-------- READING PASSAGE
The recent release of the Giving USA 2023 report, widely quoted and the most robust annual review of giving trends by donor and recipient type, showed a decline in individual giving in 2022 of 6.4 percent, or 13.4 percent adjusted for inflation. Alarming? Possibly. Surprising? No. Cause for Pause? I hope so.
Anytime a decline in revenue, in real terms, reaches double digits, anyone paying attention should take notice. This goes for both nonprofits and for-profits.
This doesn’t mean that your organization experienced a decline, just the overall giving in aggregate went south. Overall, when adjusted for inflation, giving declined for seven of the nine recipient subsectors as reported by Giving USA. Public-social benefit organizations saw the biggest decline at 8.4 percent, or 15.2 percent adjusted for inflation. If you were in the international affairs sector (10,9% higher), health arena (5.1% higher), or arts, culture, and humanities segment (2.9% higher), you likely saw a nominal increase.
Why Not Surprising?
While overall giving was down by 3.4 percent in total, the biggest decline by source of giving was by individuals at 6.4 percent in nominal terms. As is also widely quoted in the popular press, individuals account for the vast majority of charitable dollars, and 2022 was no exception. This source of dollars, which usually hovers around 70 percent of the total given, is below 70 percent for the fourth year in a row, and came in at 64 percent in 2022.
The decline in charitable giving was worse than the decline in 2008, often referred to as The Great Recession, even though we are not officially in a recession, unemployment is still at historic low levels, and the pandemic is in our rearview mirror (thankfully). What it does demonstrate is the behavior of people based on their beliefs, personal situations, and outlook for the future, or behavioral economics as academics call it. (Side note: isn’t all economics behavioral?)
We have heard for several years now of the coming of rising interest rates, slower growth, and the return of inflation. They have now come roaring back with a vengeance, and were exacerbated by all of the money poured into the economy by COVID mitigation. Since wages didn’t keep up with inflation, people had less money to spend. When their 401 (k)’s took a hit, they felt that they were less wealthy. When the price of a house went up, as did the cost of borrowing to mortgage it, their monthly spending was less flexible.
The fact that individuals cut back is not surprising. The reasons they did so are not surprising. Some nonprofits adjusted, some did not.
Why Cause for a Pause?
----------------
- _EXERCISE GOAL_
From the article on the Giving USA 2023 report, repeat word for word the passage starting with "While overall giving" and going on through "percent in 2022.". Nothing in the material has any part in this.
-------- SUPPLIED INFORMATION
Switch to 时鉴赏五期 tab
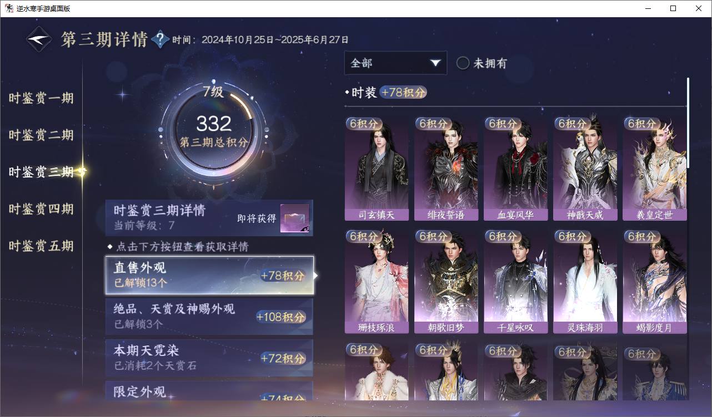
----------------
- _PROBLEM SOLUTION_
While overall giving was down by 3.4 percent in total, the biggest decline by source of giving was by individuals at 6.4 percent in nominal terms. As is also widely quoted in the popular press, individuals account for the vast majority of charitable dollars, and 2022 was no exception. This source of dollars, which usually hovers around 70 percent of the total given, is below 70 percent for the fourth year in a row, and came in at 64 percent in 2022.